What Makes a Hit Song? · Harish Yerra

Have you ever wondered what qualities make a song more likely to be a hit? I was curious to see if my own musical tastes aligned with the data, so I decided to use a little bit of data science to help us discover what makes a song popular. This project will use publicly available Spotify data, perform exploratory data analysis, and then model the data using traditional machine learning methods to discover what audio features distinguish hit songs from non-hit songs.

Datasets

Spotify Dataset (1921-2020)

This dataset contains audio features of 600K+ songs released between 1921-2020. We intentionally avoid using artist information during the modeling phase, because we want to learn what audio features make a song popular.

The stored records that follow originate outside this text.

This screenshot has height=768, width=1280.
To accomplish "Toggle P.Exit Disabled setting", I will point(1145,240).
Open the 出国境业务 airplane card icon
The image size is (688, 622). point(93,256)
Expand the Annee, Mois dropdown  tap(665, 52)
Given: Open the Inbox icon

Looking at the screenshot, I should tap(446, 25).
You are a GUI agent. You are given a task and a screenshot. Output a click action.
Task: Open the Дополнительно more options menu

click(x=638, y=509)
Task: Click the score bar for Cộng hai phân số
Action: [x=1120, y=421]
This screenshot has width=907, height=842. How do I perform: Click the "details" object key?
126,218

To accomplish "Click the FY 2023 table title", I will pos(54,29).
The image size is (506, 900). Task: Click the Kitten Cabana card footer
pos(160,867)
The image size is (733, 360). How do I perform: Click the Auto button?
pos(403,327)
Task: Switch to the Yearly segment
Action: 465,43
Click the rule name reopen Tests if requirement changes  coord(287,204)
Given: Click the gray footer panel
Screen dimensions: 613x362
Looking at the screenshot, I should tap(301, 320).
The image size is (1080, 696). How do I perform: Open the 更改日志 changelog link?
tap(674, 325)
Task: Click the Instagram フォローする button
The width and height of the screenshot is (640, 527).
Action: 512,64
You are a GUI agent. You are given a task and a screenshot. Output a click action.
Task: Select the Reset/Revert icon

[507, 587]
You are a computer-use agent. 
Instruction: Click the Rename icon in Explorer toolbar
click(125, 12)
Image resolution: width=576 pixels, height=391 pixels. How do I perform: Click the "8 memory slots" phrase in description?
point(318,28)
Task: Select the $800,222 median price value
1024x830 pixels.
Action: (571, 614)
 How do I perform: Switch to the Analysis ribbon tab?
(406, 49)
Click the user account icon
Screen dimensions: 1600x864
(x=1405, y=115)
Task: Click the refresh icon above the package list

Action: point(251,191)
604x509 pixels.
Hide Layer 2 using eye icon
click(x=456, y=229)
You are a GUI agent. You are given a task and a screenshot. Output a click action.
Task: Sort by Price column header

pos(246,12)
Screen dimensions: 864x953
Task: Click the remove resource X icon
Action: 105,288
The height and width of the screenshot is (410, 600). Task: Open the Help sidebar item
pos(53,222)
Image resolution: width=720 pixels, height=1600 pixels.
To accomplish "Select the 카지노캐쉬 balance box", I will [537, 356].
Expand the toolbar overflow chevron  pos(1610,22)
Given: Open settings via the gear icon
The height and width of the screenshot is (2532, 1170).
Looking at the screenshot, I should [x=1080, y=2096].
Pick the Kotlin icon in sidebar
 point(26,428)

Feature	Type	Range	Description
`name`	`string`	N/A	The name of the song
`artists`	`string`	N/A	The artist(s) who produced the song
`duration_ms`	`int`	$[0, \infty)$	The length of the song in milliseconds
`explicit`	`bool`	$\{0, 1\}$	Whether the song contained explicit content
`danceability`	`float`	$[0, 1]$	How suitable a track is for dancing based on features like beat strength, tempo, rhythm stability, and overall regularity
`energy`	`float`	$[0, 1]$	A perceptual measure of intensity and activity
`loudness`	`float`	$(-\infty, 0]$ dB	The overall loudness of a track in decibels
`mode`	`int`	$\{0, 1\}$	Indicates the modality, major (1) or minor (0), of a track. Major and minor are different scale structures loosely associated with brighter or darker emotional qualities, respectively
`speechiness`	`float`	$[0, 1]$	Detects the presence of spoken words in a track. Values above 0.66 likely correspond to tracks made up entirely of spoken words. Values between 0.33-0.66 contain both music and speech (like rap). Values less than 0.33 most likely represent music
`acousticness`	`float`	$[0, 1]$	Confidence measure of whether the track is acoustic. 1.0 represents high confidence the track is acoustic
`instrumentalness`	`float`	$[0, 1]$	Confidence measure of whether the song contains vocals
`valence`	`float`	$[0, 1]$	Describes the musical positiveness conveyed by a track. Tracks with high valence sound more positive while tracks with low valence sound more negative
`tempo`	`float`	$[0, \infty)$	The overall speed or pace of a given track, measured in beats per minute

Billboard Top 100 (1958-2024)

This dataset contains tracks that made it to the top 100 between 1958-2024, along with how long it stayed in the top charts and the peak position the track attained within the chart. It also contains metadata that identifies a track, so that we can join it with the spotify dataset.

Feature	Type	Description
`title`	`string`	The name of the song
`performer`	`string`	The artist(s) who produced the song
`peak_pos`	`int`	The highest position it reached on the top charts
`wks_on_chart`	`int`	How many weeks the song stayed in the top 100

We treat a song as a hit if it appears in this dataset, i.e., it made the Billboard Top 100 at any point between 1958 and 2024. Joining this with the Spotify dataset on song title and primary artist gives us a labeled set of songs along with their audio features.

Exploratory Data Analysis

Feature Distribution

Before we get into modeling, let’s first create some graphs to help us better understand the structure of the data.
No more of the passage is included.